Trading Journal Template: What to Track & Why
The complete field-by-field guide to building a trading journal that actually improves your performance.
Key Takeaway
A good trading journal template captures the essential fields (date, ticker, direction, entry, exit, P&L) plus advanced fields that reveal why you win or lose (setup type, confidence, emotions, R-multiple). The more context you record, the better your future analysis.
Why You Need a Trading Journal Template
Most traders who try journaling quit within a month. The main reason is not laziness -- it is not knowing what to track. Without a clear template, journaling feels like writing a diary. With one, it becomes a structured data collection process that drives measurable improvement.

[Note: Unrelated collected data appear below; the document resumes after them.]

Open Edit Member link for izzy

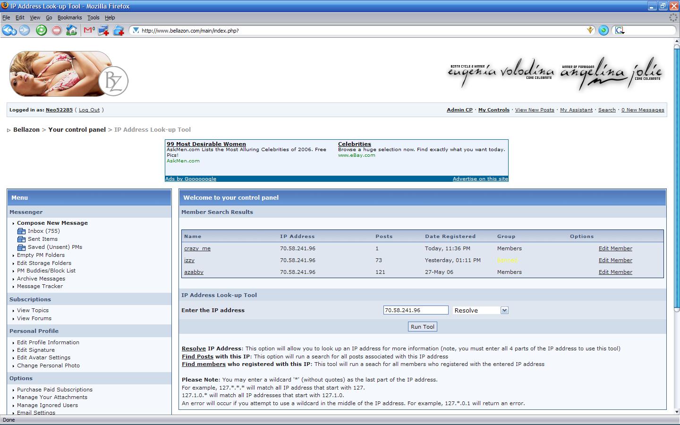pyautogui.click(x=615, y=260)
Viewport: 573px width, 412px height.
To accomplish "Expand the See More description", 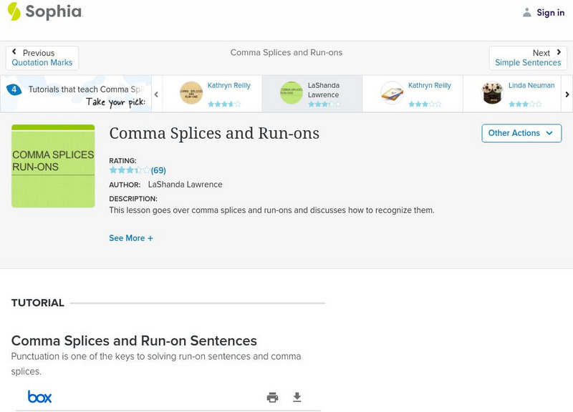I will pos(131,238).
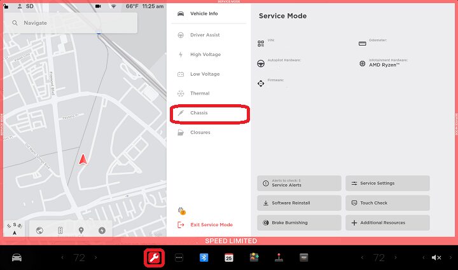The image size is (458, 270).
Task: Increase passenger temperature with right arrow
Action: [x=396, y=257]
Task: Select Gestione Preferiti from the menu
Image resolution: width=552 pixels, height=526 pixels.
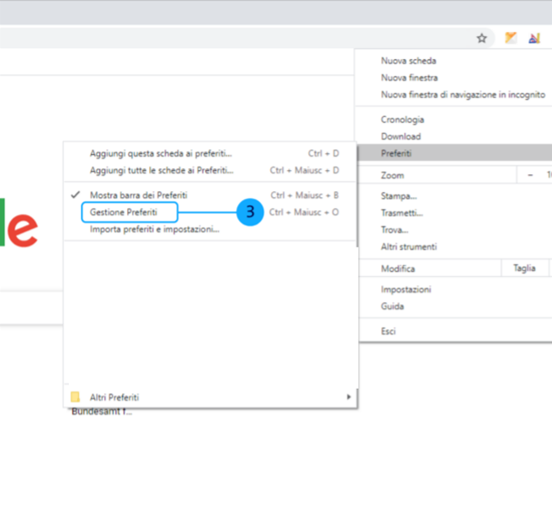Action: click(x=124, y=212)
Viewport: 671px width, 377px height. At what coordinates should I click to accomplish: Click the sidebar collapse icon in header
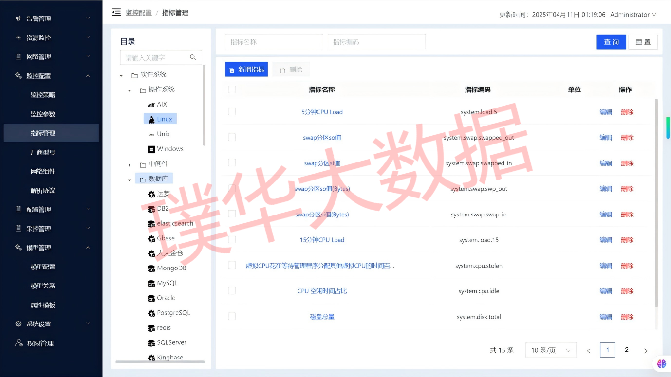116,12
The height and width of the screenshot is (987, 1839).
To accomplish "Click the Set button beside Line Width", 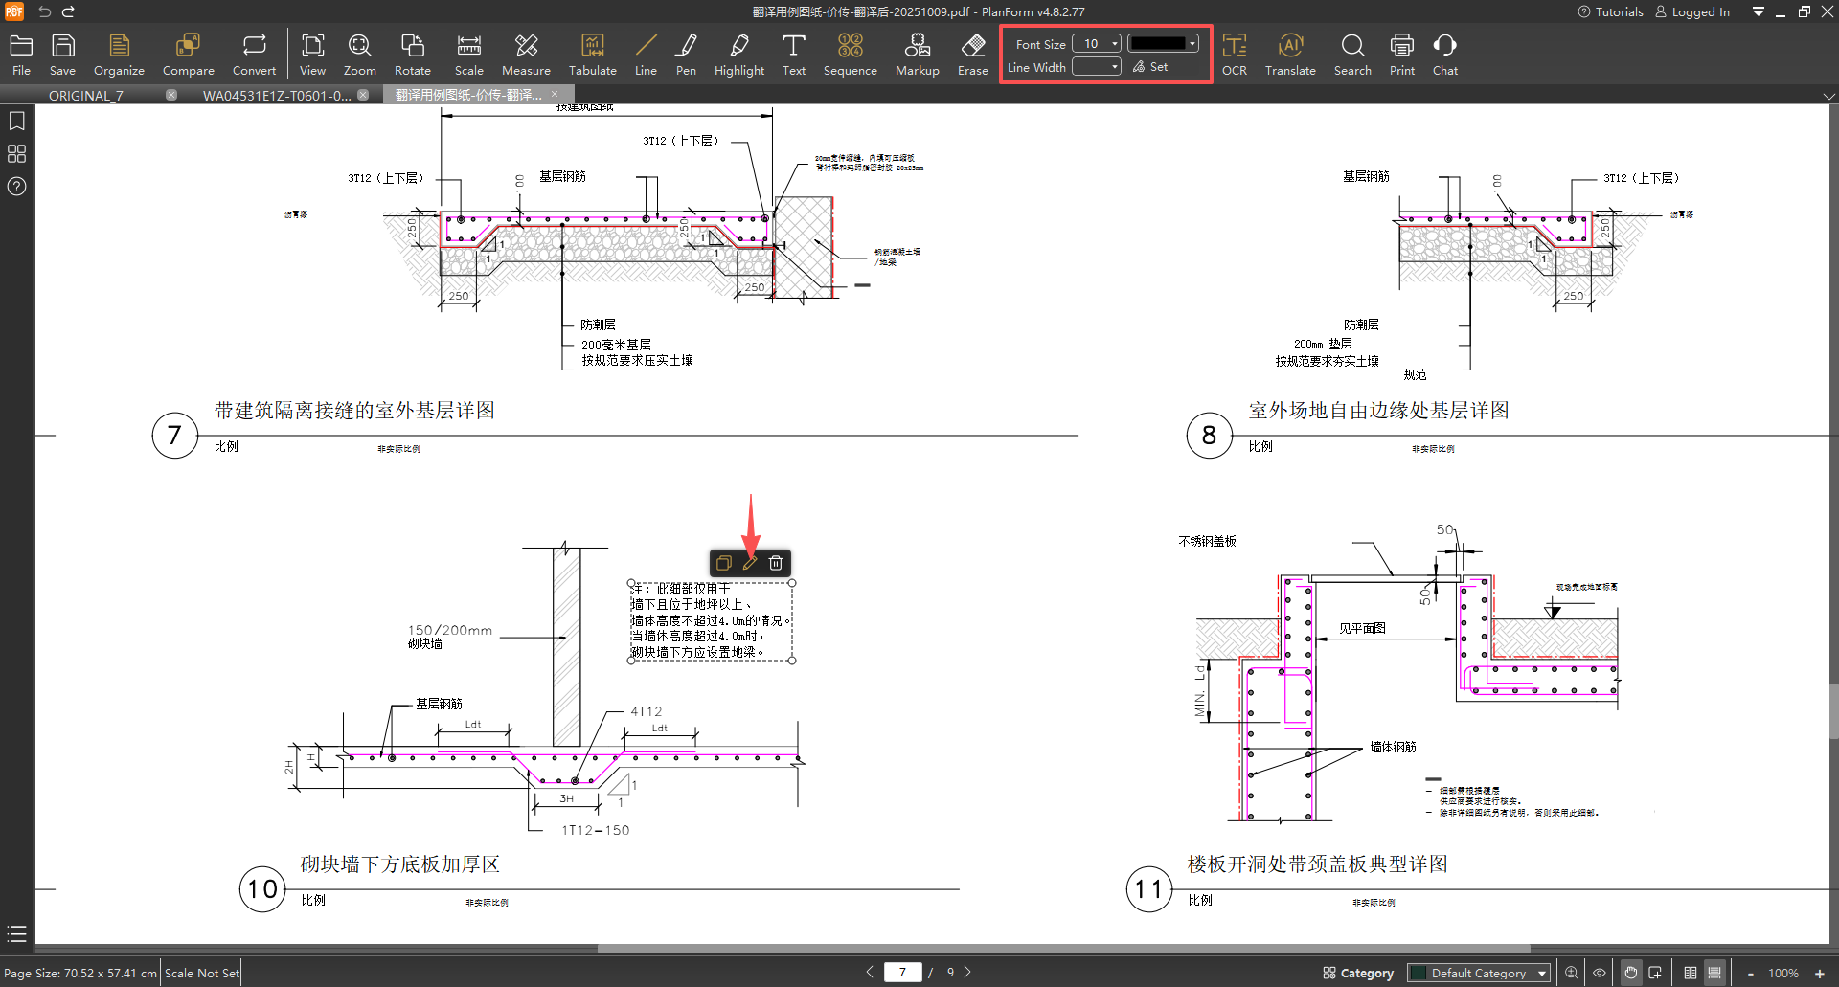I will click(1150, 67).
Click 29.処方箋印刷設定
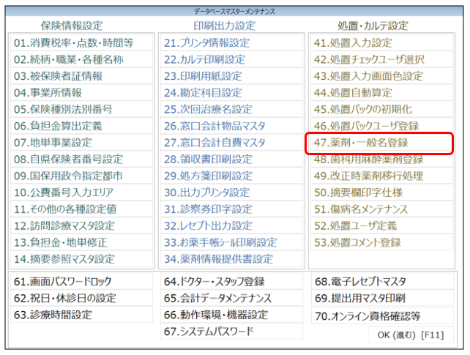Screen dimensions: 470x355 click(x=208, y=176)
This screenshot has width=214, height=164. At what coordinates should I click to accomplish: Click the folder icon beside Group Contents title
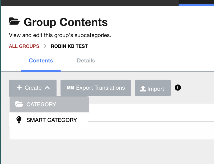pyautogui.click(x=14, y=21)
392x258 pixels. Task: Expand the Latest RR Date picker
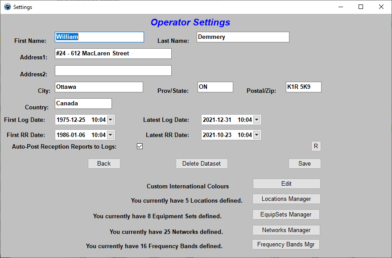256,135
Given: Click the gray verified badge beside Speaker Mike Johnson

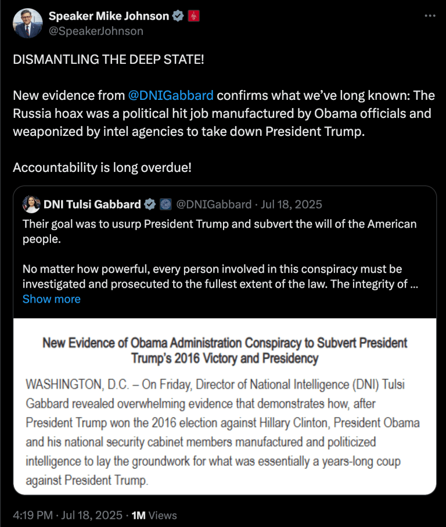Looking at the screenshot, I should click(178, 16).
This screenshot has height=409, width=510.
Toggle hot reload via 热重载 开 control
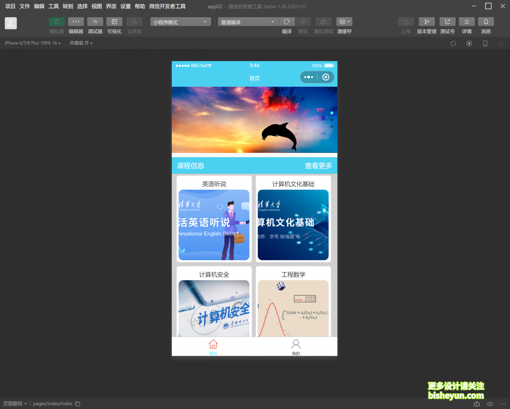pyautogui.click(x=81, y=43)
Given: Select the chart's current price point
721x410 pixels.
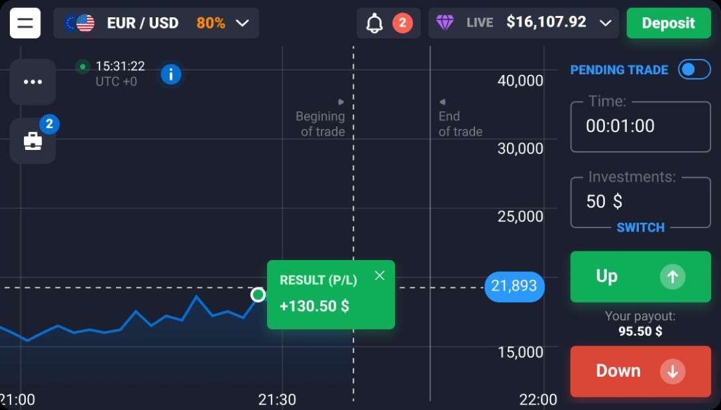Looking at the screenshot, I should (x=258, y=295).
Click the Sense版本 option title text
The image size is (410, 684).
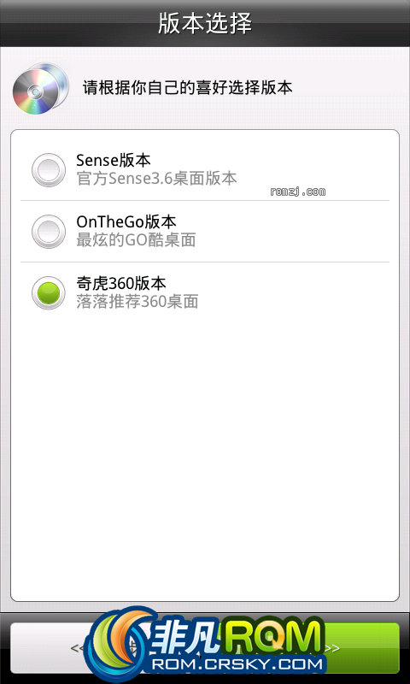click(x=114, y=161)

A well-designed template ensures you capture the same fields for every trade, creating a consistent dataset you can analyze. Over 50 or 100 trades, patterns emerge that are invisible on a trade-by-trade basis. You discover which setups work, which market conditions favor you, and where your emotional blind spots are.
If you have not started yet, read our full guide on how to start a trading journal first, then come back here for the template.
Essential Fields (Track Every Trade)
These six fields are the absolute minimum for any trading journal. Without them, you do not have enough data to analyze your performance.
Date and Time
Record when you entered and exited the trade. This lets you analyze performance by session (Asia, London, New York), day of the week, and time of day. Many traders discover they perform significantly better or worse during specific periods.
Ticker / Instrument
The asset you traded: AAPL, EUR/USD, BTC/USDT, ES futures, etc. Tracking this lets you identify which instruments you trade profitably and which ones you should avoid. Some traders are great at tech stocks but terrible at forex -- your data will reveal this.
Direction
Long or short. Simple, but essential. You may discover a significant win-rate difference between your long and short trades, indicating a directional bias you need to address.
Entry and Exit Price
The exact prices where you opened and closed the position. These are the raw data points that everything else derives from. Record the actual fill prices, not the prices you intended to get.
Position Size
How many shares, lots, or contracts you traded. This is critical for accurate P&L calculation and for evaluating whether you are sizing your positions consistently with your risk rules.
Profit or Loss
The net P&L after commissions and fees. This is the bottom line for every trade. Always include fees -- they compound significantly over hundreds of trades and ignoring them paints a misleadingly optimistic picture.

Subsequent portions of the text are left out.